---- SOURCE DATA

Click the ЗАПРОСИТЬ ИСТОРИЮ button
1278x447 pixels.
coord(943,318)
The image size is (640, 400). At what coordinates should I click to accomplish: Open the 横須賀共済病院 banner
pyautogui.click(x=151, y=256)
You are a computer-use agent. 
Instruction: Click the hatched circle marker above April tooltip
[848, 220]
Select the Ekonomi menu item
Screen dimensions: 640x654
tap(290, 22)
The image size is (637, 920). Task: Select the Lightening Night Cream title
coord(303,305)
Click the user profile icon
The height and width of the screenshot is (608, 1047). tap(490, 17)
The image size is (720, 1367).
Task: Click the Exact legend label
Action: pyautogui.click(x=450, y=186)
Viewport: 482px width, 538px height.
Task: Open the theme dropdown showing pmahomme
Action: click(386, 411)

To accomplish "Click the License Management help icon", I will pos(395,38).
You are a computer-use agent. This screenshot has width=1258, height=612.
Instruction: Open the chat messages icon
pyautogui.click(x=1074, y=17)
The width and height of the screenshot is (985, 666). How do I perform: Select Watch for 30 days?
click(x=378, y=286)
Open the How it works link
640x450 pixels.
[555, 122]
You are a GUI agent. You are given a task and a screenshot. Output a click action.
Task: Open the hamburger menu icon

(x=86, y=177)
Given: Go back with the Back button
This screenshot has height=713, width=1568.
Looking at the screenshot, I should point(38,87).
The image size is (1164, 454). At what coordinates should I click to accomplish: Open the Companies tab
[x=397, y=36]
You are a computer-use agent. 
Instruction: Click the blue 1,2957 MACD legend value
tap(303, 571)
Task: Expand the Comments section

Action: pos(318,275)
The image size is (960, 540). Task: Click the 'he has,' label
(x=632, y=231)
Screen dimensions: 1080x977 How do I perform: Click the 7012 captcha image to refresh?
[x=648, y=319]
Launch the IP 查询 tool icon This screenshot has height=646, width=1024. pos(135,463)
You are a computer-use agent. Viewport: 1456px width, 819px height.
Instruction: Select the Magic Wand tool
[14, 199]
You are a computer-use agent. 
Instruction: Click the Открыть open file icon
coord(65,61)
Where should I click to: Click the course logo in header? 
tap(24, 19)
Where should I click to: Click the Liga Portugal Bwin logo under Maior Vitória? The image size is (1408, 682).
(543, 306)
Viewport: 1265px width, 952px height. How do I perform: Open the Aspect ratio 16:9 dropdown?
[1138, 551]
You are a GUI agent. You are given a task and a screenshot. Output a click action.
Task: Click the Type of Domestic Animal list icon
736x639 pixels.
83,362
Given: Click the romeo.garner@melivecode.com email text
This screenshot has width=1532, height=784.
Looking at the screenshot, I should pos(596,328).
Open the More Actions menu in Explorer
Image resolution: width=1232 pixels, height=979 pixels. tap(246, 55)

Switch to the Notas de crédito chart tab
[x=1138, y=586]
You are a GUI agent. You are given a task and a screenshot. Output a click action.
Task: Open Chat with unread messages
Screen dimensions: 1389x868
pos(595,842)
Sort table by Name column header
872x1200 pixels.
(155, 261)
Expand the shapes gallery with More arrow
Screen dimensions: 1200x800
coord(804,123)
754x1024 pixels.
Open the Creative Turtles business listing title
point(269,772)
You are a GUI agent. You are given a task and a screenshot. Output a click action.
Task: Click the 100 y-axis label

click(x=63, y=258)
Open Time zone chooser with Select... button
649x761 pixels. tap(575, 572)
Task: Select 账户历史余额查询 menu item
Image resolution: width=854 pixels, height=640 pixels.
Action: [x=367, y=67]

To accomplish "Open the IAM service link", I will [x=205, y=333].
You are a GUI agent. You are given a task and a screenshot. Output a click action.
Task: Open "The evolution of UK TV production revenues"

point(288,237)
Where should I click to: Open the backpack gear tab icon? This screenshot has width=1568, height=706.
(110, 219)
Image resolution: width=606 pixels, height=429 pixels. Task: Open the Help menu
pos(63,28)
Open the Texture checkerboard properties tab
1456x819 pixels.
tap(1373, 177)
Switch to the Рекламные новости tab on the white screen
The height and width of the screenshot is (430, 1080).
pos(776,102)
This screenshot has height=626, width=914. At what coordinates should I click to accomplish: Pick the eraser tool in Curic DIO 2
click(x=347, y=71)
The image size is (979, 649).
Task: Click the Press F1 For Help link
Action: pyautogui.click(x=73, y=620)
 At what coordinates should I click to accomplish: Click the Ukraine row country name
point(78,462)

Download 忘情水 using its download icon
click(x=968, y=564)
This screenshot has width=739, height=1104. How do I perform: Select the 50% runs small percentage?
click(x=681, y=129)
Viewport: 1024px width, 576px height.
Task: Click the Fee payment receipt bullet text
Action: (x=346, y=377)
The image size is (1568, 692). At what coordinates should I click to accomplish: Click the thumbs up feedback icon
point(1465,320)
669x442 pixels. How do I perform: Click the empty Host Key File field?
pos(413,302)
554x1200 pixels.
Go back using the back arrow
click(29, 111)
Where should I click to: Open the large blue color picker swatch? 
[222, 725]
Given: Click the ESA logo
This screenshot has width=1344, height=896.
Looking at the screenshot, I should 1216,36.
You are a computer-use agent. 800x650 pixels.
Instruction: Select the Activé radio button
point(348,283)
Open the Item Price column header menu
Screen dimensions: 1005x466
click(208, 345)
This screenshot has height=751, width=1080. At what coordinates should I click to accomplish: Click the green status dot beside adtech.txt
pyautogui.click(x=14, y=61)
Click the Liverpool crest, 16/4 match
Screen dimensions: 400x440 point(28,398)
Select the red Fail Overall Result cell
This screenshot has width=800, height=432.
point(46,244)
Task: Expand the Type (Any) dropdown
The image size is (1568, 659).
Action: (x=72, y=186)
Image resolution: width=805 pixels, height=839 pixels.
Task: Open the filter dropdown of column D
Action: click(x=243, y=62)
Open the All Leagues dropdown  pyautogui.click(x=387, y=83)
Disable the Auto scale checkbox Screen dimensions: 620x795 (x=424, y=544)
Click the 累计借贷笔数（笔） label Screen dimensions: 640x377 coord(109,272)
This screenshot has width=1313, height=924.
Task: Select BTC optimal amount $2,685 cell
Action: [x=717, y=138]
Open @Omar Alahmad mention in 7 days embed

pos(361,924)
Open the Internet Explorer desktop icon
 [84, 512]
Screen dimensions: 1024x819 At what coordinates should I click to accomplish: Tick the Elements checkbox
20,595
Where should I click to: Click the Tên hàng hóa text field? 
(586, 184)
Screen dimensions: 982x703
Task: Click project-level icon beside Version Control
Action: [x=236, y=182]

--------

→ **TASK OBJECTIVE**:
Reproduce all of the data above verbatim, line by line.

→ **ANSWER IN FULL**:
Click the ЗАПРОСИТЬ ИСТОРИЮ button
1278x447 pixels.
coord(943,318)
The image size is (640, 400). At what coordinates should I click to accomplish: Open the 横須賀共済病院 banner
pyautogui.click(x=151, y=256)
You are a computer-use agent. 
Instruction: Click the hatched circle marker above April tooltip
[848, 220]
Select the Ekonomi menu item
Screen dimensions: 640x654
tap(290, 22)
The image size is (637, 920). Task: Select the Lightening Night Cream title
coord(303,305)
Click the user profile icon
The height and width of the screenshot is (608, 1047). tap(490, 17)
The image size is (720, 1367).
Task: Click the Exact legend label
Action: pyautogui.click(x=450, y=186)
Viewport: 482px width, 538px height.
Task: Open the theme dropdown showing pmahomme
Action: click(386, 411)

To accomplish "Click the License Management help icon", I will pos(395,38).
You are a computer-use agent. This screenshot has width=1258, height=612.
Instruction: Open the chat messages icon
pyautogui.click(x=1074, y=17)
The width and height of the screenshot is (985, 666). How do I perform: Select Watch for 30 days?
click(x=378, y=286)
Open the How it works link
640x450 pixels.
[555, 122]
You are a GUI agent. You are given a task and a screenshot. Output a click action.
Task: Open the hamburger menu icon

(x=86, y=177)
Given: Go back with the Back button
This screenshot has height=713, width=1568.
Looking at the screenshot, I should point(38,87).
The image size is (1164, 454). At what coordinates should I click to accomplish: Open the Companies tab
[x=397, y=36]
You are a computer-use agent. 
Instruction: Click the blue 1,2957 MACD legend value
tap(303, 571)
Task: Expand the Comments section

Action: pos(318,275)
The image size is (960, 540). Task: Click the 'he has,' label
(x=632, y=231)
Screen dimensions: 1080x977 How do I perform: Click the 7012 captcha image to refresh?
[x=648, y=319]
Launch the IP 查询 tool icon This screenshot has height=646, width=1024. pos(135,463)
You are a computer-use agent. Viewport: 1456px width, 819px height.
Instruction: Select the Magic Wand tool
[14, 199]
You are a computer-use agent. 
Instruction: Click the Открыть open file icon
coord(65,61)
Where should I click to: Click the course logo in header? 
tap(24, 19)
Where should I click to: Click the Liga Portugal Bwin logo under Maior Vitória? The image size is (1408, 682).
(543, 306)
Viewport: 1265px width, 952px height. How do I perform: Open the Aspect ratio 16:9 dropdown?
[1138, 551]
You are a GUI agent. You are given a task and a screenshot. Output a click action.
Task: Click the Type of Domestic Animal list icon
736x639 pixels.
83,362
Given: Click the romeo.garner@melivecode.com email text
This screenshot has width=1532, height=784.
Looking at the screenshot, I should pos(596,328).
Open the More Actions menu in Explorer
Image resolution: width=1232 pixels, height=979 pixels. tap(246, 55)

Switch to the Notas de crédito chart tab
[x=1138, y=586]
You are a GUI agent. You are given a task and a screenshot. Output a click action.
Task: Open Chat with unread messages
Screen dimensions: 1389x868
pos(595,842)
Sort table by Name column header
872x1200 pixels.
(155, 261)
Expand the shapes gallery with More arrow
Screen dimensions: 1200x800
coord(804,123)
754x1024 pixels.
Open the Creative Turtles business listing title
point(269,772)
You are a GUI agent. You are given a task and a screenshot. Output a click action.
Task: Click the 100 y-axis label

click(x=63, y=258)
Open Time zone chooser with Select... button
649x761 pixels. tap(575, 572)
Task: Select 账户历史余额查询 menu item
Image resolution: width=854 pixels, height=640 pixels.
Action: [x=367, y=67]

To accomplish "Open the IAM service link", I will [x=205, y=333].
You are a GUI agent. You are given a task and a screenshot. Output a click action.
Task: Open "The evolution of UK TV production revenues"

point(288,237)
Where should I click to: Open the backpack gear tab icon? This screenshot has width=1568, height=706.
(110, 219)
Image resolution: width=606 pixels, height=429 pixels. Task: Open the Help menu
pos(63,28)
Open the Texture checkerboard properties tab
1456x819 pixels.
tap(1373, 177)
Switch to the Рекламные новости tab on the white screen
The height and width of the screenshot is (430, 1080).
pos(776,102)
This screenshot has height=626, width=914. At what coordinates should I click to accomplish: Pick the eraser tool in Curic DIO 2
click(x=347, y=71)
The image size is (979, 649).
Task: Click the Press F1 For Help link
Action: pyautogui.click(x=73, y=620)
 At what coordinates should I click to accomplish: Click the Ukraine row country name
point(78,462)

Download 忘情水 using its download icon
click(x=968, y=564)
This screenshot has width=739, height=1104. How do I perform: Select the 50% runs small percentage?
click(x=681, y=129)
Viewport: 1024px width, 576px height.
Task: Click the Fee payment receipt bullet text
Action: (x=346, y=377)
The image size is (1568, 692). At what coordinates should I click to accomplish: Click the thumbs up feedback icon
point(1465,320)
669x442 pixels. How do I perform: Click the empty Host Key File field?
pos(413,302)
554x1200 pixels.
Go back using the back arrow
click(29, 111)
Where should I click to: Open the large blue color picker swatch? 
[222, 725]
Given: Click the ESA logo
This screenshot has width=1344, height=896.
Looking at the screenshot, I should 1216,36.
You are a computer-use agent. 800x650 pixels.
Instruction: Select the Activé radio button
point(348,283)
Open the Item Price column header menu
Screen dimensions: 1005x466
click(208, 345)
This screenshot has height=751, width=1080. At what coordinates should I click to accomplish: Click the green status dot beside adtech.txt
pyautogui.click(x=14, y=61)
Click the Liverpool crest, 16/4 match
Screen dimensions: 400x440 point(28,398)
Select the red Fail Overall Result cell
This screenshot has width=800, height=432.
point(46,244)
Task: Expand the Type (Any) dropdown
The image size is (1568, 659).
Action: (x=72, y=186)
Image resolution: width=805 pixels, height=839 pixels.
Task: Open the filter dropdown of column D
Action: click(x=243, y=62)
Open the All Leagues dropdown  pyautogui.click(x=387, y=83)
Disable the Auto scale checkbox Screen dimensions: 620x795 (x=424, y=544)
Click the 累计借贷笔数（笔） label Screen dimensions: 640x377 coord(109,272)
This screenshot has width=1313, height=924.
Task: Select BTC optimal amount $2,685 cell
Action: [x=717, y=138]
Open @Omar Alahmad mention in 7 days embed

pos(361,924)
Open the Internet Explorer desktop icon
 [84, 512]
Screen dimensions: 1024x819 At what coordinates should I click to accomplish: Tick the Elements checkbox
20,595
Where should I click to: Click the Tên hàng hóa text field? 
(586, 184)
Screen dimensions: 982x703
Task: Click project-level icon beside Version Control
Action: [x=236, y=182]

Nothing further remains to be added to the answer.